Tech stocks dragged down the S&P 500 on Wednesday amid rising bond yields, while names tied to an economic recovery provided the market with some support.

The S&P 500 fell 1.3% to 3,819.72, led by tech and consumer discretionary. The Nasdaq Composite slid 2.7% to 12,997.75 as Apple, Amazon, Microsoft and Alphabet all dropped more than 2%. Netflix shed 5%.The Dow Jones Industrial Average ended the day near its session low, dipping 121.43 points, or 0.4%, to 31,270.09.

The weakness came as the 10-year Treasury yield extended its advance. The benchmark rate climbed more than 8 basis points to a high of 1.49% Wednesday before retreating slightly. Last week, the yield surged to a high of 1.6% in a move that some described as a "flash" spike.

The continuous rise in bond yields is raising concerns about equity valuations and a pickup in inflation. Higher bond yields can hit technology stocks particularly hard as they have been relying on easy borrowing for superior growth.

"Interest rates just won't cut a break for this market," Jim Cramer said on CNBC's "Squawk Alley."

President Joe Biden said late Tuesday that the U.S. will have a large enough supply of coronavirus vaccines to inoculate every adult in the nation by the end of May. That would be two months ahead of schedule. The vaccine rollout is seen as key part in getting Americans back to work and for the economy to recover.
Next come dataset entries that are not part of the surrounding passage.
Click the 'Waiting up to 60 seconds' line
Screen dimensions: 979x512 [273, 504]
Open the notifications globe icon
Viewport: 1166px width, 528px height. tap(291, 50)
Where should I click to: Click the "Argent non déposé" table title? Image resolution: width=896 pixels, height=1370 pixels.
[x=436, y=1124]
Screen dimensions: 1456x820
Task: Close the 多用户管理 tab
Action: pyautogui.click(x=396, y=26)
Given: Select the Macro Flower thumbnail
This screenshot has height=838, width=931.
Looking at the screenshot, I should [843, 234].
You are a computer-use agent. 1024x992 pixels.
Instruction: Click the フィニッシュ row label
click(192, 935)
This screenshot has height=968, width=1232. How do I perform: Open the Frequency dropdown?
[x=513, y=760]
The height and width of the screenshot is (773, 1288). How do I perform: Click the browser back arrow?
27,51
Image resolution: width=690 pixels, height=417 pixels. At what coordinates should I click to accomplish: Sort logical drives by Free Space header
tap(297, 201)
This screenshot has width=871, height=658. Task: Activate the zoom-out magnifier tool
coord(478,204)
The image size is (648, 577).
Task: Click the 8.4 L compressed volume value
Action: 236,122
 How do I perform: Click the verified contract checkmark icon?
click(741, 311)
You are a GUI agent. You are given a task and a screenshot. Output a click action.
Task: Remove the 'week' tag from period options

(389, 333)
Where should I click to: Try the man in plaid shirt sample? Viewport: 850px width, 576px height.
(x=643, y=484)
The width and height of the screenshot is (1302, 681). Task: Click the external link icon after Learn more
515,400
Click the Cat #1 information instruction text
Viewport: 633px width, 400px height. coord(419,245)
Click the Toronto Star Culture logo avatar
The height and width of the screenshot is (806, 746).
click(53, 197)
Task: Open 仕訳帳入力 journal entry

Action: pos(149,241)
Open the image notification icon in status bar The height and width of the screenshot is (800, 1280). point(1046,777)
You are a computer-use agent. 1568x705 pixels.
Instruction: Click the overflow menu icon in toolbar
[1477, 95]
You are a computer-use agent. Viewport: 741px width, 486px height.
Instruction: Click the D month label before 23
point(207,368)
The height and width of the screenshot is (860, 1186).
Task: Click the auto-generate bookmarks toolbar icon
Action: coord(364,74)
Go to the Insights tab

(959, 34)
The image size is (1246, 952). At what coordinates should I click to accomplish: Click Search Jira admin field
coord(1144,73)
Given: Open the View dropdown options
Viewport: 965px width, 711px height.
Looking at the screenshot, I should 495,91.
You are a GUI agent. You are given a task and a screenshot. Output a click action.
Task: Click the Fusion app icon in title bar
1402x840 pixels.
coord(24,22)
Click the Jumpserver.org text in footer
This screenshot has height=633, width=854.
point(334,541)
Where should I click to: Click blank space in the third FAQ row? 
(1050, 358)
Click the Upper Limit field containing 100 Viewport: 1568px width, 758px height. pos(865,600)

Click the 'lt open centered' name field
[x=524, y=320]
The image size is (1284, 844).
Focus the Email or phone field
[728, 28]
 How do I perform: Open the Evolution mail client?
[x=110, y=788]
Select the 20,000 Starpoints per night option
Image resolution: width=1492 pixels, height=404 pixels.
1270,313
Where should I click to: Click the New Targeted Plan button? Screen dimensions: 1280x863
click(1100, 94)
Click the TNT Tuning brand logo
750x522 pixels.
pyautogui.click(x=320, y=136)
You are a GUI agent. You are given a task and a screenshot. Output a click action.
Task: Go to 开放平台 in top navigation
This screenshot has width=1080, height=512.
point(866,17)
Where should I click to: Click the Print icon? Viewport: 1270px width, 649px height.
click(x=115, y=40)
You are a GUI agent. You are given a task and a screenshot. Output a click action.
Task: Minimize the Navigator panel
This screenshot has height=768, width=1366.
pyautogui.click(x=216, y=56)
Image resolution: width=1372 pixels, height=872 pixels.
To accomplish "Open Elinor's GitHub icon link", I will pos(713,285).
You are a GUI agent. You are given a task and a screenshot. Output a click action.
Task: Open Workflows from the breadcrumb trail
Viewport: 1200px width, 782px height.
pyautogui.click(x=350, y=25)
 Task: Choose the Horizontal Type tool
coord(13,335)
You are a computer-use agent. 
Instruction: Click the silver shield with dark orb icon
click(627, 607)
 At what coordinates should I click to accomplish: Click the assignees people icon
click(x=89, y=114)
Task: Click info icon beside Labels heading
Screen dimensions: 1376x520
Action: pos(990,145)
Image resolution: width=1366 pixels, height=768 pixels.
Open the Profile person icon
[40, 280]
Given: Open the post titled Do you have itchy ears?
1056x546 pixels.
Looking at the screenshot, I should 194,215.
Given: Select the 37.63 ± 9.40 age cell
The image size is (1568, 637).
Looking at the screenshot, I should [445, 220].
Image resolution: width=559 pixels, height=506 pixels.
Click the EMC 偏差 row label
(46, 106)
Growing optimism over the vaccine rollout sparked a rally in cyclical stocks and reopening plays. American Airlines popped 3.4%, while Carnival and Norwegian Cruise Line jumped 3.9% and 6.3%, respectively. The energy sector rose 1.4%.

"While the S&P 500 may be facing structural head-winds due to tech weakness, much of the rest of the market is actually doing quite well," Tom Essaye, founder of Sevens Report, said in a note. "Overall, most non-tech stocks are weathering the increase in bond yields quite well."

On the data front, private companies added 117,000 new jobs in February, according to a report Wednesday from payroll processing firm ADP. Economists polled by Dow Jones expected 225,000 private jobs were added last month.

Meanwhile, the pace of growth in the services side of the U.S. economy decelerated in February. The ISM Nonmanufacturing Index showed a reading of 55.3 for last month, down 3.4 percentage points from January and below the 58.7 Dow Jones estimate.

Biden agreed to limit the number of people who will receive a new round of stimulus checks as part of the $1.9 trillion coronavirus relief package set to pass in the coming days, a Democratic source said Wednesday.